Summary
BioTeam partnered with a major hyperscaler to migrate generative AI tools used in computational chemistry workflows to a managed cloud service running Nextflow. This involved containerizing and deploying ML models while adhering to MLOps best practices. BioTeam leveraged Nextflow’s concurrency features to facilitate highly parallel workflows.
Services Provided:
- Reviewed existing infrastructure and created architectural diagrams
- Automated data and model staging for a secure cloud environment
- Added CI/CD workflows for automation and code quality
- Migrated deep learning models and workflows to the cloud, including AlphaFold, ProteinMPNN, RFdiffusion, OpenFold, and others
- Developed schemas for integration into a composable AI platform, incorporating models like RFantibody, Aggrescan3D, PLM Pseudo Perplexity, TemStaPro, and others
- Optimized and right-sized resources
- Modernized workflows for increased parallelism and concurrency
Challenges
The hyperscaler serves customers who rely on compute-intensive drug discovery and computational chemistry software. Without proper optimization, inefficiencies waste time and money. While customers require highly optimized software, they do not want the burden of managing underlying infrastructure.
Approach
BioTeam collaborated closely with the hyperscaler to migrate computational chemistry software to a managed cloud service.
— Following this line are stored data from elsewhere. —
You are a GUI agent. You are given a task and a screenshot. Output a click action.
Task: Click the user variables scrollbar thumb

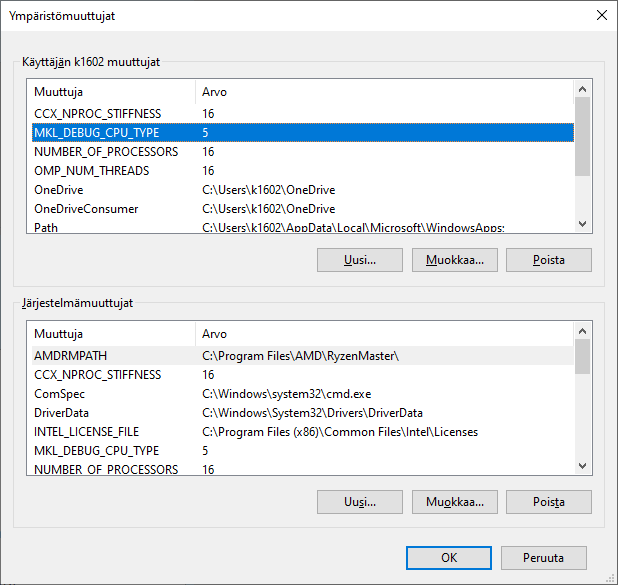(582, 136)
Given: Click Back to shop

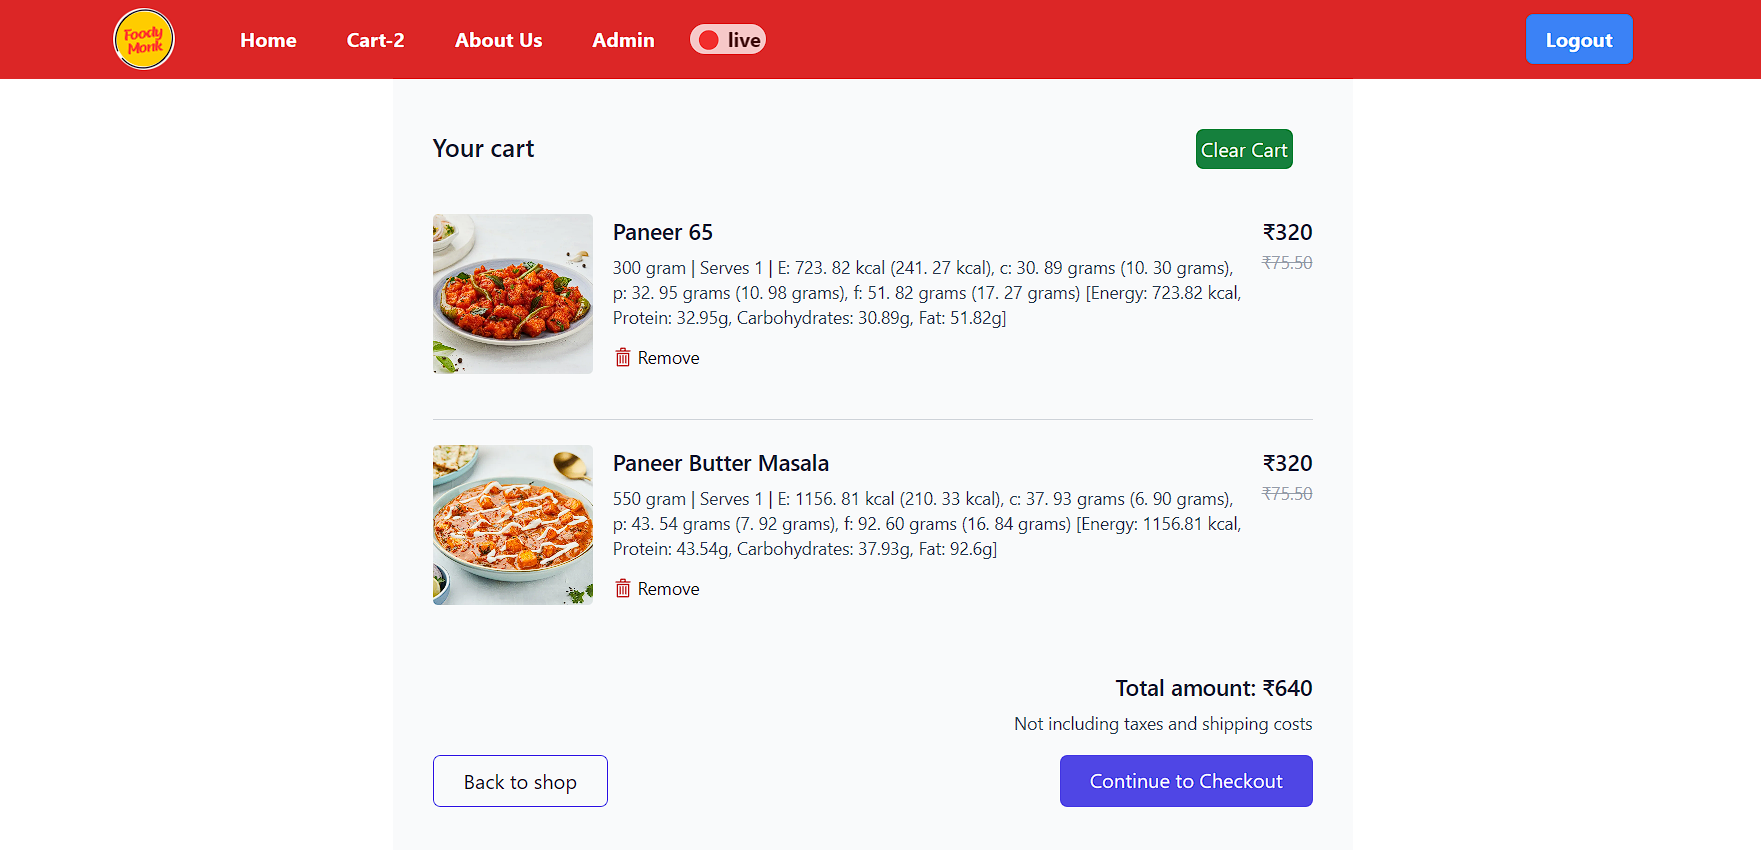Looking at the screenshot, I should pyautogui.click(x=519, y=781).
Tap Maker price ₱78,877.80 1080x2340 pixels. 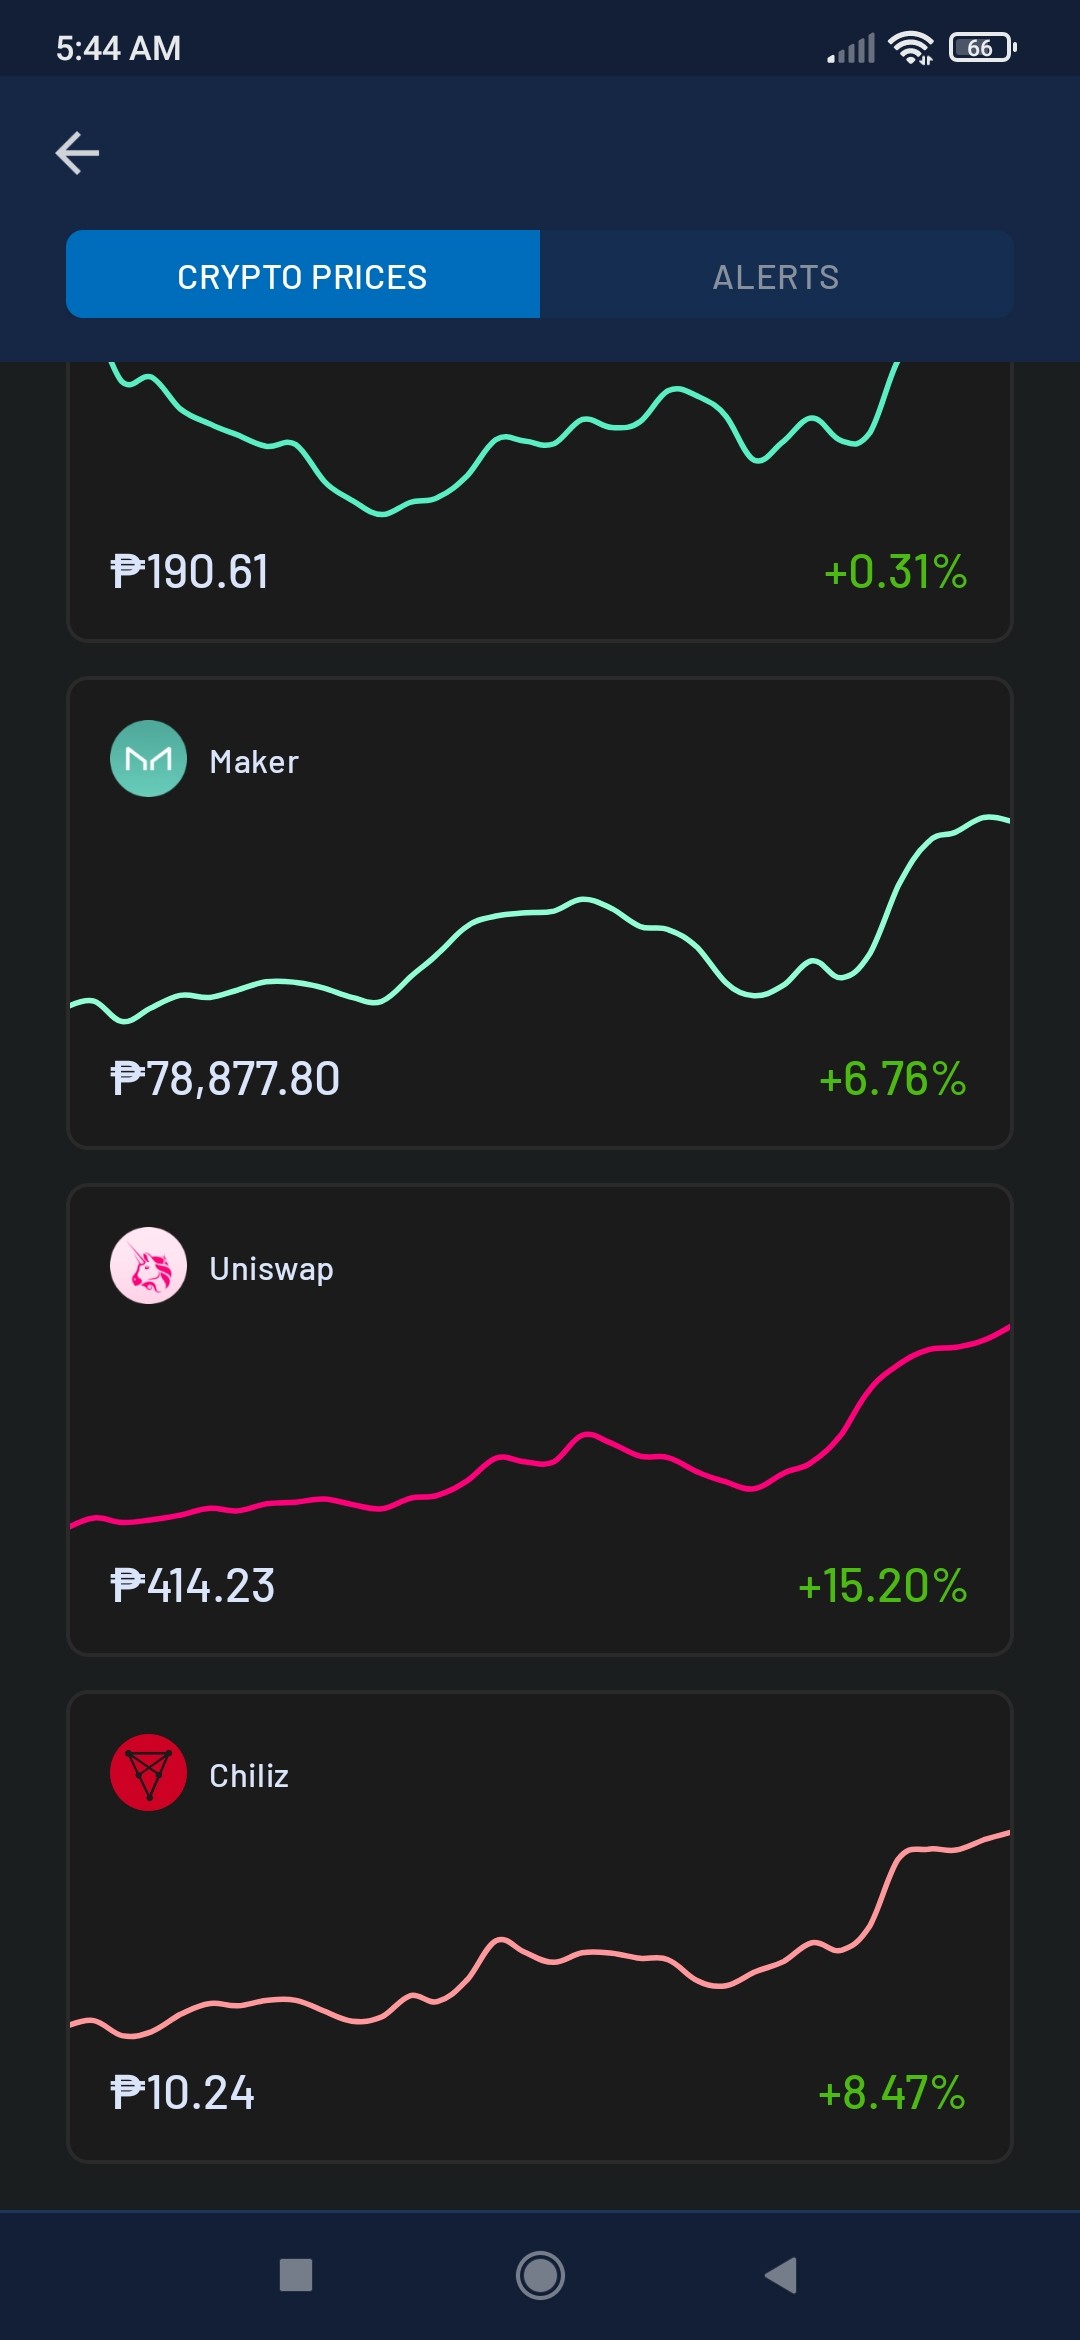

This migration included:
- Assessment & Planning: Analyzed existing generative AI tools and dependencies and created a detailed migration plan to Nextflow and managed cloud services.
- Nextflow Pipeline Development: Built and configured pipelines for each generative AI tool, ensuring proper execution and data flow.
- Cloud Integration: Established secure and efficient data ingress and egress while meeting privacy and compliance standards.
- Optimization & Testing: Tuned pipeline performance with rigorous testing for accuracy, scalability, and reproducibility.
Outcomes
The workflows were successfully migrated to a managed cloud service, improving accessibility, scalability, and reproducibility for computational chemistry and drug discovery on the hyperscaler.